There can be (unecessary) writes to a.s2a and b.s2a which are not necessarily in the exit(ing) block, i.e. somewhere in the middle. This violated the intention I had to not write to (not yet existing) MAPPED scalars in the middle of ScopStmt, making intra-ScopStmt lifetime analysis necessary.

Stores in the BBs appear in the reverse order. Not a problem from my POV though.

I don't know whether it is possible that there already is code in the ExitingBBCopy when it has been split up to insert the non-affine region. If yes, building code at the terminator might be after the instruction that have been before.

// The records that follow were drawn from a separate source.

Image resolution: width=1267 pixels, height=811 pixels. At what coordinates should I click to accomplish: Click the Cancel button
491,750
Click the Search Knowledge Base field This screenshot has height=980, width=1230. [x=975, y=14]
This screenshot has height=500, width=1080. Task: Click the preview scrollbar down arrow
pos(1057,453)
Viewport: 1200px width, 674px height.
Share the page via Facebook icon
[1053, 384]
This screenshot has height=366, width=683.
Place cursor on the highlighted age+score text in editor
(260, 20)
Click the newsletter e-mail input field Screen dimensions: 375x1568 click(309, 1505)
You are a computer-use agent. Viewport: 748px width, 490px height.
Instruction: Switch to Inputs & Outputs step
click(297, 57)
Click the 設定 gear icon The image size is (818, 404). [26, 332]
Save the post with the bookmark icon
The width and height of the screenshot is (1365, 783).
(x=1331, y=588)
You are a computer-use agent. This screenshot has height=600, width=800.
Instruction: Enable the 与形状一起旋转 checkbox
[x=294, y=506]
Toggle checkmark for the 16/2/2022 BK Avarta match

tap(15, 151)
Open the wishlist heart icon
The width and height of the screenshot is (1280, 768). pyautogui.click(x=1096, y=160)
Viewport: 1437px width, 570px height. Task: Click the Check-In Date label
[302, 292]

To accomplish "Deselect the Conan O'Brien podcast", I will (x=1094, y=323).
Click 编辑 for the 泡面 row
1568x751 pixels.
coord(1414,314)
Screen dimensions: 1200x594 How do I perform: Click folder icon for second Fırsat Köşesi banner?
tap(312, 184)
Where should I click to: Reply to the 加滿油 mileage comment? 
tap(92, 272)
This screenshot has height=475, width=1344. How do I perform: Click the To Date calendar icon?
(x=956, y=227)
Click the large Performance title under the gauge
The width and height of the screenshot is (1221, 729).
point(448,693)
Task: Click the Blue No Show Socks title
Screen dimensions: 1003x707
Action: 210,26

I wouldn't think too much about this code, I will make it go away in the patch I am working on at the moment.

================
Comment at: test/Isl/CodeGen/non-affine-phi-node-expansion-3.ll:20
@@ -19,9 +19,3 @@
 ; CHECK-NEXT: %p_val2 = fadd float 1.000000e+00, 2.000000e+00
-; CHECK-NEXT: store float %p_val0, float* %merge.phiops
-; CHECK-NEXT: store float %p_val1, float* %val1.s2a
-; CHECK-NEXT: store float %p_val2, float* %val2.s2a
-
-; FIXME -> The last two writes are not really needed and can be dropped if the
-;          incoming block of the PHI and the value that is used share the same
-;          non-affine region.
+; CHECK: store float %p_val0, float* %merge.phiops
 
----------------
grosser wrote:
> > This is a side-effect because val0 and val1 are dominating the non-affine region's exit, i.e. it is not possible to have such a store in the exit block. A planned change will clean up the logic that generates MemoryAccesses.
> 
> I have troubles following this reasoning. If this code was correct before, why would it now be incorrect? Would it break the no-scalar-in-statement dependency property you want to establish?
> 
> > I didn't not understand why check for instructions that shouldn't even be there, so I just removed the check.
> 
> Which check are you talking about? I could not find a check in Polly's source code that was dropped.
> 
> 
> Independent of the comments above, your test seems to be unnecessarily weak. AKA, it would also pass if the original output is generated. I think if the new output is indeed preferable, we should check that it is really generated.
> I have troubles following this reasoning. If this code was correct before, why would it now be incorrect? Would it break the no-scalar-in-statement dependency property you want to establish?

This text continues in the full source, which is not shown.